Latest revision as of 18:14, 18 July 2016

Problem

A sequence of functions $\, \{f_n(x) \} \,$ is defined recursively as follows: \begin{align*} f_1(x) &= \sqrt {x^2 + 48}, \quad \text{and} \\ f_{n + 1}(x) &= \sqrt {x^2 + 6f_n(x)} \quad \text{for } n \geq 1. \end{align*} (Recall that $\sqrt {\makebox[5mm]{}}$ is understood to represent the positive square root.) For each positive integer $n$, find all real solutions of the equation $\, f_n(x) = 2x \,$.

Solution

We define $f_0(x) = 8$. Then the recursive relation holds for $n=0$, as well.

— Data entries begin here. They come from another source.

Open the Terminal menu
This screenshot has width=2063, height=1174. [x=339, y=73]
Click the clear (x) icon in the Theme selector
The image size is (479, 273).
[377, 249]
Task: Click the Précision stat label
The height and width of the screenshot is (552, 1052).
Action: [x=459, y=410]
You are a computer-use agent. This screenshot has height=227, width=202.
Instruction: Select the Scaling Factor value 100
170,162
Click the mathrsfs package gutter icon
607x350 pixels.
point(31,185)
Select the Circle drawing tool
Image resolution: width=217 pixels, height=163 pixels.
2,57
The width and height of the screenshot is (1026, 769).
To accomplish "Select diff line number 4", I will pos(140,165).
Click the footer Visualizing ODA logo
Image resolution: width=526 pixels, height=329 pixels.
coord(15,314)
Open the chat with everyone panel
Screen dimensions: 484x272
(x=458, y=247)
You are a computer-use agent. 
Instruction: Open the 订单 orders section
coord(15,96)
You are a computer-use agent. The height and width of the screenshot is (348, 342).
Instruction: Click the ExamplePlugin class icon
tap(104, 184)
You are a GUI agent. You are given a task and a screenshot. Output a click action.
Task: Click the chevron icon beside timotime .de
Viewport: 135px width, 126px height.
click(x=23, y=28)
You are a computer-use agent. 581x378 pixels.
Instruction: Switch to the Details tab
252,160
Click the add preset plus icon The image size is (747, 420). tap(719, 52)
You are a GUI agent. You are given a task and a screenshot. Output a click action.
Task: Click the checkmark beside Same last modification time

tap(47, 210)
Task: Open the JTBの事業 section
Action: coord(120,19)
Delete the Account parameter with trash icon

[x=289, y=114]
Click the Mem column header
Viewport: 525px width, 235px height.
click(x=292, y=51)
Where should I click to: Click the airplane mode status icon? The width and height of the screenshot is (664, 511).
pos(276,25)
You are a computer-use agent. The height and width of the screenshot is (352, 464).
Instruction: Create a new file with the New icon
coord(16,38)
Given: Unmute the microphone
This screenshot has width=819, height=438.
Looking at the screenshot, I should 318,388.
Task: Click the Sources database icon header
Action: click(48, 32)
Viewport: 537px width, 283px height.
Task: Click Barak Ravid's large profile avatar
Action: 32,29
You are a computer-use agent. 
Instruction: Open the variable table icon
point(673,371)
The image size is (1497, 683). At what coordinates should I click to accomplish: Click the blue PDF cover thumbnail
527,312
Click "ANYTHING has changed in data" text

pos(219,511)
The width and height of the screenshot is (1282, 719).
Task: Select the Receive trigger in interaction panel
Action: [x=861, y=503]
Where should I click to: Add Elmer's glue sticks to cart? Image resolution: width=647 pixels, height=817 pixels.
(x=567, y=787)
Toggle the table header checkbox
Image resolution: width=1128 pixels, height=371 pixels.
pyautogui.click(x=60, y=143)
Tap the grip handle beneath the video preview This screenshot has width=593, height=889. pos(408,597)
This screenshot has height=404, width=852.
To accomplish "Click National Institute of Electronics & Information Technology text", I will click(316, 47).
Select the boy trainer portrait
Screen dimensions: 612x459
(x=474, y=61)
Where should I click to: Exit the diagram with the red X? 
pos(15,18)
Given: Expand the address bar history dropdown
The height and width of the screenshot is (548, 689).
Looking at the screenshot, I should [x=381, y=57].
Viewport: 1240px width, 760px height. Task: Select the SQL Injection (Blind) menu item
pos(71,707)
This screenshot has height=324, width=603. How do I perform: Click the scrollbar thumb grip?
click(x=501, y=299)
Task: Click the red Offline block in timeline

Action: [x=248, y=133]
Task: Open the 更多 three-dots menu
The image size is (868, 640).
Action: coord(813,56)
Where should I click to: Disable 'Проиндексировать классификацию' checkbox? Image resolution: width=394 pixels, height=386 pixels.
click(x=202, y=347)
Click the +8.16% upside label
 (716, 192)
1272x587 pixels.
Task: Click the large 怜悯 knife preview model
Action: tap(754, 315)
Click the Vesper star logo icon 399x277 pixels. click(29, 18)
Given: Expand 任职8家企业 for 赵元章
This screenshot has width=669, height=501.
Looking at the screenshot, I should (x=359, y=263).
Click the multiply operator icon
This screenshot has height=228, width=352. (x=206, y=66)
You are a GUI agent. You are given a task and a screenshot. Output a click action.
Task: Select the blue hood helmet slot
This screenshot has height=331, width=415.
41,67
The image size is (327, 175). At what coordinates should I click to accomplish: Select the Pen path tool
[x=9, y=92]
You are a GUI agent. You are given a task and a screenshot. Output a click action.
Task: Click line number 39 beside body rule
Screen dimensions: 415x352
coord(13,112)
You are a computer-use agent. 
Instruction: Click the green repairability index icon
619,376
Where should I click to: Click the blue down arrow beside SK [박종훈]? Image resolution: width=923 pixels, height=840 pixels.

Since $f_n (x) \ge 0$ for all nonnegative integers $n$, it suffices to consider nonnegative values of $x$.

We claim that the following set of relations hold true for all natural numbers $n$ and nonnegative reals $x$: \begin{align*} f_n(x) &< 2x \text{ if }x>4 ; \\ f_n(x) &= 2x \text{ if }x=4 ; \\ f_n(x) &> 2x \text{ if }x<4 . \end{align*} To prove this claim, we induct on $n$. The statement evidently holds for our base case, $n=0$.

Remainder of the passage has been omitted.